Genomic analysis of
tumor tissue is the standard technique for identifying
DNA alterations in
malignancies. Genomic analysis of
circulating tumor cell-free
DNA (
cfDNA) represents a relatively non-invasive method of assessing genomic alterations using peripheral blood. We compared the concordance of genomic alterations between
cfDNA and tissue biopsies in this retrospective study. Twenty-eight patients with advanced solid
tumors with paired next-generation sequencing tissue and
cfDNA biopsies were identified. Sixty-five genes were common to both assays. Concordance was defined as the presence or absence of the identical genomic alteration(s) in a single gene on both molecular platforms. Including all aberrations, the average number of alterations per patient for tissue and
cfDNA analysis was 4.82 and 2.96, respectively. When eliminating alterations not detectable in the
cfDNA assay, mean number of alterations for tissue and
cfDNA was 3.21 and 2.96, respectively.

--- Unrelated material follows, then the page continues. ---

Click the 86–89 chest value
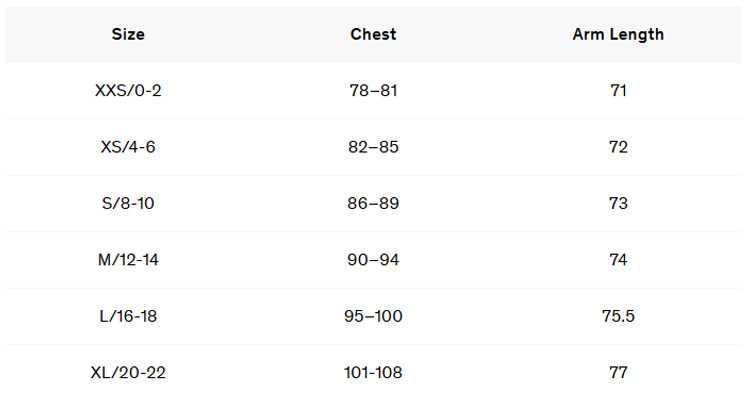Screen dimensions: 750x401 pos(373,204)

Overall, concordance was 91.9-93.9%. However, the concordance rate decreased to 11.8-17.1% when considering only genes with reported genomic alterations in either assay. Over 50% of mutations detected in either technique were not detected using the other biopsy technique, indicating a potential complementary role of each assay. Across 5 genes (TP53, EGFR, KRAS, APC, CDKN2A), sensitivity and specificity were 59.1% and 94.8%, respectively. Potential explanations for the lack of concordance include differences in assay platform, spatial and temporal factors,
tumor heterogeneity, interval treatment, subclones, and potential germline DNA contamination. These results highlight the importance of prospective studies to evaluate concordance of genomic findings between distinct platforms that ultimately may inform treatment decisions.